The Woman, Child, Dragon, . . . Page 6 (series: Lessons on Revelations)

by John Lowe
(Woodruff, S.C.)



It is said that they “keep the commandments of God, and have the testimony of Jesus Christ;” which is the revealed truth from God and Christ contained in Scripture. Obedience to God’s word always marks a genuine believer (John 8:32). This is what God expects of His people at all times. As we approach the end of this present Age of Grace, an age characterized by lawlessness and opposition to God and His Son, we Christians, even as those saints in the tribulation, must be loyal to God’s Word and to our Lord Jesus Christ. A battle is raging today, and no man can remain neutral in the conflict. You are either on the side of the Savior or on the side of Satan and be certain that the devil is not resting in his all-out effort to damn the souls of men.
All anti-Semitism is Satan inspired and will finally culminate in Satan making a supreme effort to destroy the nation of Israel. From the brickyards of Pharaoh’s Egypt, Haman’s gallows, Herod’s cruel edict, through Hitler’s purge, and to the world of the Great Tribulation, Satan has led the attack against these people because of the man child—Jesus Christ.

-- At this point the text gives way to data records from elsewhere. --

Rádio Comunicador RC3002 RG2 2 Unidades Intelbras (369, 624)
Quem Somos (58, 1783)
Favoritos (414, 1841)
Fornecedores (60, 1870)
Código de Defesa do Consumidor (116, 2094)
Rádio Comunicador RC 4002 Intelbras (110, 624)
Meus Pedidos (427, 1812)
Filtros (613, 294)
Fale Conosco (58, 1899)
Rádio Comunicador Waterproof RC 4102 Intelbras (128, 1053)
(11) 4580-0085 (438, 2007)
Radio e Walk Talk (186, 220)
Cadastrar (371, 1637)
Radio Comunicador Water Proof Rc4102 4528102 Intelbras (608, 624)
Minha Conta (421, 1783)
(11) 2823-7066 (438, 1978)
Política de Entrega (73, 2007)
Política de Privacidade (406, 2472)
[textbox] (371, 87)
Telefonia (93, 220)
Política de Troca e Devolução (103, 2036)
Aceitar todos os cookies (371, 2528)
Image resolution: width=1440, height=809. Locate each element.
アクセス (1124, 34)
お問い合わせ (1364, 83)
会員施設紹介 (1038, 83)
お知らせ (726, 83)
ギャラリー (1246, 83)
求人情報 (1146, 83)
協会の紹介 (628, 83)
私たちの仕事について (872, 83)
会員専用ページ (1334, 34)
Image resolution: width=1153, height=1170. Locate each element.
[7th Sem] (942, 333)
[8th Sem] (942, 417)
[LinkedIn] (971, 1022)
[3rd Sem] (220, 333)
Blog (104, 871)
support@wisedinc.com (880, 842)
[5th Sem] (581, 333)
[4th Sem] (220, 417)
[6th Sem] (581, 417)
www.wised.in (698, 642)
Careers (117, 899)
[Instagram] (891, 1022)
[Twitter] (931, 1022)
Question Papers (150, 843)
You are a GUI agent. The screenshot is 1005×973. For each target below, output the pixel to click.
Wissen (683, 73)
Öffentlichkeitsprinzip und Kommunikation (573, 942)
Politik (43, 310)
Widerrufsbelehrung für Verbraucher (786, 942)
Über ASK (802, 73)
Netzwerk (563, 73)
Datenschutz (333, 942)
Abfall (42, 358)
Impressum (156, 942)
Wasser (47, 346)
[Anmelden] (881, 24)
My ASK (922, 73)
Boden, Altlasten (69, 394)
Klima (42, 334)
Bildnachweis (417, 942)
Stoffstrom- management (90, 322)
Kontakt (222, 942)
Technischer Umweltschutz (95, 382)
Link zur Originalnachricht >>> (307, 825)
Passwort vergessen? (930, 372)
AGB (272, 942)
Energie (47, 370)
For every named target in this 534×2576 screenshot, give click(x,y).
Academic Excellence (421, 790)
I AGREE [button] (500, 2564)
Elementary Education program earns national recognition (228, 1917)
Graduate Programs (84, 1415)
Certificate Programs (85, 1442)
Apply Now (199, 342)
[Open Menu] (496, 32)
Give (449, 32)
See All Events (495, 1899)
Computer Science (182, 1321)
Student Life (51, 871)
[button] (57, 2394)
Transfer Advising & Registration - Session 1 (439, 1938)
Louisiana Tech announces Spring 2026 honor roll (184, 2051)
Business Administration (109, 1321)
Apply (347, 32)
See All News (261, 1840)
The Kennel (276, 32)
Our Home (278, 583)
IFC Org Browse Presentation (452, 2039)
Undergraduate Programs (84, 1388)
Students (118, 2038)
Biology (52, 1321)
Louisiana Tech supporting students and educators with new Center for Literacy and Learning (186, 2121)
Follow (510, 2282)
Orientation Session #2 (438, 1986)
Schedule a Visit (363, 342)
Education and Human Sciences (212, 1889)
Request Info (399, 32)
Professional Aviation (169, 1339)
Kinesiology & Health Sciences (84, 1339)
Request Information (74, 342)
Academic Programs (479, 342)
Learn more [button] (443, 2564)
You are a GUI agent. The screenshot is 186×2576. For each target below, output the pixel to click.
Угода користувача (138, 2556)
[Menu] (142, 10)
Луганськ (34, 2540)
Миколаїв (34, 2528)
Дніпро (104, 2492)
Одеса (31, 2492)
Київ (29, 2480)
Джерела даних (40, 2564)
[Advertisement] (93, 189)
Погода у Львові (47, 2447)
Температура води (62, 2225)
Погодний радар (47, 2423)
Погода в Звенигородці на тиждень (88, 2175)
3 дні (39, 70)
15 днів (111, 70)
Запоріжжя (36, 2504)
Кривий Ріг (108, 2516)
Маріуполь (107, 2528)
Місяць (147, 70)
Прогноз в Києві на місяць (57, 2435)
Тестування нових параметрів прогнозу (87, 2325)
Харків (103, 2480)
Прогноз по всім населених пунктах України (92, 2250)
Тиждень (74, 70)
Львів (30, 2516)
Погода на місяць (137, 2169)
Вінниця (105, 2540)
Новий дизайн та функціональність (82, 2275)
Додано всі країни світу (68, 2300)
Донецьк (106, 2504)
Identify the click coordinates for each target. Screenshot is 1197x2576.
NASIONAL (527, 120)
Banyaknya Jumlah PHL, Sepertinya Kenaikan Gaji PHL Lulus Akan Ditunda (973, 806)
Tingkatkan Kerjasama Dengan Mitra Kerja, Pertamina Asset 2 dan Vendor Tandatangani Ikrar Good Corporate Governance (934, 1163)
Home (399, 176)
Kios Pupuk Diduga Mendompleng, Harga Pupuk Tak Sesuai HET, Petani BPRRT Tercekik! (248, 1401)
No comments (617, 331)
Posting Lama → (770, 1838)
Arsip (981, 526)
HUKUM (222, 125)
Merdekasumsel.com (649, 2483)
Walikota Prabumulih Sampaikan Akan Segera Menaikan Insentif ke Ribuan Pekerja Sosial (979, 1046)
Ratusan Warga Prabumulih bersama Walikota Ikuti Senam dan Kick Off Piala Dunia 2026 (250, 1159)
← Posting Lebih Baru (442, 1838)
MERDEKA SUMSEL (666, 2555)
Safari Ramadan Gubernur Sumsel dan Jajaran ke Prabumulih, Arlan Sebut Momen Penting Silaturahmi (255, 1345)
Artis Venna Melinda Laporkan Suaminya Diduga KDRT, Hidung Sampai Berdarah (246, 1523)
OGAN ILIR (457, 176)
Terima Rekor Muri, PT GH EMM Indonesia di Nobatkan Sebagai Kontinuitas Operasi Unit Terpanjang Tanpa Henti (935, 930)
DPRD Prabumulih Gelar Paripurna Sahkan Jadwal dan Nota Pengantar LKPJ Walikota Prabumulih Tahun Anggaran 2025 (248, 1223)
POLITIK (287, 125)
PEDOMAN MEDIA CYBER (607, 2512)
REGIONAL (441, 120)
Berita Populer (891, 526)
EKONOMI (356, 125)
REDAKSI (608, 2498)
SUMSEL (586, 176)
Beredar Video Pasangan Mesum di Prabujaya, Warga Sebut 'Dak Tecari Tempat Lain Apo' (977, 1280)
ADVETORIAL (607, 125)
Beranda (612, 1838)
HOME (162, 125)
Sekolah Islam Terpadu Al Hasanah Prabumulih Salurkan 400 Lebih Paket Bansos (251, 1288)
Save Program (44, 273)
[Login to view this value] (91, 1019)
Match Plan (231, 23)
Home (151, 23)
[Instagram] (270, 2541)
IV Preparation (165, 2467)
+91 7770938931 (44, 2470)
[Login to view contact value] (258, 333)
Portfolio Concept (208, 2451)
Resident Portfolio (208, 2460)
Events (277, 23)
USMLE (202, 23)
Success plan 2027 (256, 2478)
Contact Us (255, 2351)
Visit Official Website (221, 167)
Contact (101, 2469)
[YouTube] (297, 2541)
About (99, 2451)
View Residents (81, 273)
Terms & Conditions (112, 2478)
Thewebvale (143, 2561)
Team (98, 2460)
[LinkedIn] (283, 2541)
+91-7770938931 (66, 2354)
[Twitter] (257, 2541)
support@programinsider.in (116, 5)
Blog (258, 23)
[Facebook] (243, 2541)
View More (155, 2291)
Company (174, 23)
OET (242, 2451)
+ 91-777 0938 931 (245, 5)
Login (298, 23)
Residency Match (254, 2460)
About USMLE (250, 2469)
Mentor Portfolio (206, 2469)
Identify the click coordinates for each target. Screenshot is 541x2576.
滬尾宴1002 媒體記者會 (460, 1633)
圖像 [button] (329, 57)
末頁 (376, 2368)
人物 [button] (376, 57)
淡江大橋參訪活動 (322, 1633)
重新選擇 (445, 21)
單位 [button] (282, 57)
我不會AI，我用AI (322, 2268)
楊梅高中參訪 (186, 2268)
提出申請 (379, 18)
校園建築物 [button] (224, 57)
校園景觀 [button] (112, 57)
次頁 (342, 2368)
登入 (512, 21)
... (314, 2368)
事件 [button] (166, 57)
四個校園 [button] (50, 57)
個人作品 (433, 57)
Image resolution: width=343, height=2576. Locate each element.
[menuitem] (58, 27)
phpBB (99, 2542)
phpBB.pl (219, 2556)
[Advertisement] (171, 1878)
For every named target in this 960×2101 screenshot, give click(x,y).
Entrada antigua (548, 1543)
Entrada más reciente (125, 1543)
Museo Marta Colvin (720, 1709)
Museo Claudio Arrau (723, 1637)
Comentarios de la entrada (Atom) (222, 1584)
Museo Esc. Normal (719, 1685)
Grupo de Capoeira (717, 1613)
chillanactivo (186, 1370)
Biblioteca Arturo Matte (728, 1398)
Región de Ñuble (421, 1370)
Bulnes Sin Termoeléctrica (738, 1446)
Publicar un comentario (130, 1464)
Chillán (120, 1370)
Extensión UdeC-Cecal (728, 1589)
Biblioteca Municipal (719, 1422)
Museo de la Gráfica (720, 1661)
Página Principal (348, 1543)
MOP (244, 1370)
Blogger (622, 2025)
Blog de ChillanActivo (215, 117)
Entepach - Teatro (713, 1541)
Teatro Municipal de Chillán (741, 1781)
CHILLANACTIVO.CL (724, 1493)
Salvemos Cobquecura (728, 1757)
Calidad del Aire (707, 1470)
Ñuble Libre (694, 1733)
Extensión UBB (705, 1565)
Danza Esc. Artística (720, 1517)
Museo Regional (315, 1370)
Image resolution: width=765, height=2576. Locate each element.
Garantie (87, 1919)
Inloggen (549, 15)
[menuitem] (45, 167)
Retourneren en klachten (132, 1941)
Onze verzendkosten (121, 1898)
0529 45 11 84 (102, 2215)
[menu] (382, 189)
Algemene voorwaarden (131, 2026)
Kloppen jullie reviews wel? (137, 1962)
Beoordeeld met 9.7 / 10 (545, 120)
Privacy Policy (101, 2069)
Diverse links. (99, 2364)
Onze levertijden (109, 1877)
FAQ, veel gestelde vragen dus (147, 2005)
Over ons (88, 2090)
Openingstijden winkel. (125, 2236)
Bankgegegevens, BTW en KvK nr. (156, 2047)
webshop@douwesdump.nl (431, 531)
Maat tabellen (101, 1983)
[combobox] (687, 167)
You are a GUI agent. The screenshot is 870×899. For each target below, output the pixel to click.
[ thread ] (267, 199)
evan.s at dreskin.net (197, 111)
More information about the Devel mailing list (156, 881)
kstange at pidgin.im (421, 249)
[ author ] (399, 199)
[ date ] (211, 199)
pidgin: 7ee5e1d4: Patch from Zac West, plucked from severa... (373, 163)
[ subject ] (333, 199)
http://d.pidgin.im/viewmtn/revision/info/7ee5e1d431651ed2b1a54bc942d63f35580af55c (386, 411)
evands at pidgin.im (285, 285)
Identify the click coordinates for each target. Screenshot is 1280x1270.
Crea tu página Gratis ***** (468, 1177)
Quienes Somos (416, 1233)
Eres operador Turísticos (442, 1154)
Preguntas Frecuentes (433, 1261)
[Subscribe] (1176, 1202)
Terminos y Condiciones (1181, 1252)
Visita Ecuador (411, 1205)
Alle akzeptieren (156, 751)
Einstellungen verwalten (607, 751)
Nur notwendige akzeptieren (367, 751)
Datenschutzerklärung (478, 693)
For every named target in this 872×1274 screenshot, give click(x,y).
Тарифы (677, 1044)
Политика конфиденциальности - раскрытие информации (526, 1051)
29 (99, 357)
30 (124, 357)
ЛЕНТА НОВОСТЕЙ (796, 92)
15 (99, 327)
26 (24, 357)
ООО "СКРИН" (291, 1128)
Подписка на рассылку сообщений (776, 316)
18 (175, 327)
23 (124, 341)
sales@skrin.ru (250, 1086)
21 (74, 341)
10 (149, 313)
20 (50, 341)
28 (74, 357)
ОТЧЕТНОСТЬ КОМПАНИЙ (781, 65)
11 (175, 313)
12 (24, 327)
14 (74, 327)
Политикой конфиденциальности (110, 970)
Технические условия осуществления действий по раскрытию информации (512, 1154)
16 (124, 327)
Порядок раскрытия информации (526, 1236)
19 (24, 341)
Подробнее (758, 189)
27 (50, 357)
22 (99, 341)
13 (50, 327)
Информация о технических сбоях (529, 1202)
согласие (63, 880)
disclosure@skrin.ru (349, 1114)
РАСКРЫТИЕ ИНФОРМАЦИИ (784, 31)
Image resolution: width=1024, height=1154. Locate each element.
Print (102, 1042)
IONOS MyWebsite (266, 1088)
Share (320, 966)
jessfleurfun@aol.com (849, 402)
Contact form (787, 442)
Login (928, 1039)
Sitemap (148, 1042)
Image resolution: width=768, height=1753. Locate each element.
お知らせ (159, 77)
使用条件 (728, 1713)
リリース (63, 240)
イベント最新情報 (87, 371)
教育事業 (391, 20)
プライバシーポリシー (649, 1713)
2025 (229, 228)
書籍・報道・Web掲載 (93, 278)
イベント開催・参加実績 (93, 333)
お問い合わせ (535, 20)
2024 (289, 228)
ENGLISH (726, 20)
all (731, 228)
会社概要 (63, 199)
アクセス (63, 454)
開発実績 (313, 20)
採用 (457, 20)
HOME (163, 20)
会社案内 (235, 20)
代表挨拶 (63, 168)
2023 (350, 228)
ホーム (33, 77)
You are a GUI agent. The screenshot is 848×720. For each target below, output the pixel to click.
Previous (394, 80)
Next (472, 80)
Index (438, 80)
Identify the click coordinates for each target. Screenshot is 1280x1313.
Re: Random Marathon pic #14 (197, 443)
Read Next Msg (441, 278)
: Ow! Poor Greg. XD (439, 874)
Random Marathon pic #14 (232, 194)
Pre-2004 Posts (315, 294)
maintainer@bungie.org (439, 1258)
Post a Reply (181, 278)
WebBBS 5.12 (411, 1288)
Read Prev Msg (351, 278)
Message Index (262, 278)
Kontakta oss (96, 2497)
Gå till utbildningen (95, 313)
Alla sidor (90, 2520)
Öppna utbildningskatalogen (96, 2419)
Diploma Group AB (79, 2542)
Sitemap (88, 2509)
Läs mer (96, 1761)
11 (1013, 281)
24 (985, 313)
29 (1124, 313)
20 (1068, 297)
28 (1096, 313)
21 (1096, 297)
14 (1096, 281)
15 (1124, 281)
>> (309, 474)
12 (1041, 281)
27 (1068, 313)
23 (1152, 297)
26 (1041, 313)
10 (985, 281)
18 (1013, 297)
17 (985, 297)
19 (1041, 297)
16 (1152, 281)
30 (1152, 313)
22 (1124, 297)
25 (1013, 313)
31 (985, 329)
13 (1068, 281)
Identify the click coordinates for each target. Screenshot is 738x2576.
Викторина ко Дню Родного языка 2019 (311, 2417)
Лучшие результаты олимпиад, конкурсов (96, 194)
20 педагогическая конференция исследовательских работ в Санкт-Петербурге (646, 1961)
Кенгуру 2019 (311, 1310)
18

Satan cannot win. Just as the blood of the 3martyrs has proved to be the seed of the church, so during the tribulation, persecution will only serve to drive many Jewish people into the arms of the Lord Jesus. Satan, in a rage, displays a notable lack of imagination and originality. He has tried persecution many times before, and it has always failed to deter our faith and conversion. That he tries it again is a mute confession of failure, the last resort of a desperate and darkened mind. The godly Jews will not repent. They will only scattered far and wide, bearing as they go the gospel of the kingdom and their triumph will be complete. What can Satan do with the likes of these? Lock them up in prison, and they will convert their jailers; torture them, and they become partakers of Christ’s sufferings and heirs to a great reward; martyr them, and they go straight to be with Christ; turn them loose, and they evangelize the world!

The chapter closes with the dragon, frustrated and angry, standing on the seashore ready to call up his reserves, the two terrible monsters of chapter 13.




End Notes:
1 The name Satan means “Adversary” or “Accuser” (12:10). He actively looks for people to attack (1 Peter 5:8, 9). He likes to seek out believers who are vulnerable in their faith, who are spiritually weak. He is the prince of this world, an angel who rebelled against God. Satan is real, not symbolic, and is constantly working against God and those who obey Him. To overcome Satan we need faithful allegiance to God’s Word, determination to stay away from sin, and the support of other believers.
2 A dragon is a flying serpent, a Biblical symbol for Satan (20:2). Satan is pictured here as a great red dragon, an eloquent symbol for cruelty, blood-lust and power. He is the cause of the woman’s sufferings.
3 The martyrs are those who have overcome Satan. Martyrdom is itself a conquest of Satan. The martyr has proved superior to every seduction and to every threat and even to the violence of Satan. Here is a dramatic truth for life—every time we choose to suffer rather than to be disloyal we defeat Satan.
4 A flood is a common Old Testament picture of overwhelming evil (Psalms 18:4; 32:6; 69:1-2; 124:2-5; Nahum 1:8).
5 Red is a symbol of bloodshed and violence (Revelation 6:4).
6 Not actual bird’s wings, but a graphic depiction of God’s providential protection of Israel (Exodus 19:4). Wings often speak of protection (Deuteronomy 32:9-12; Psalm 91:4; Isaiah 14:31). Eagles—probably vulture-like griffin’s—was the largest birds known in Palestine. The griffin, griffon, or gryphon is a legendary creature with the body, tail, and back legs of a lion; the head and wings of an eagle; and an eagle's talons as its front feet. Because the lion was traditionally considered the king of the beasts and the eagle the king of birds, the griffin was thought to be an especially powerful and majestic creature. The griffin was also thought of as king of all creatures.
7 He comes to be identified with the “serpent” because of the story of the fall in Genesis 3.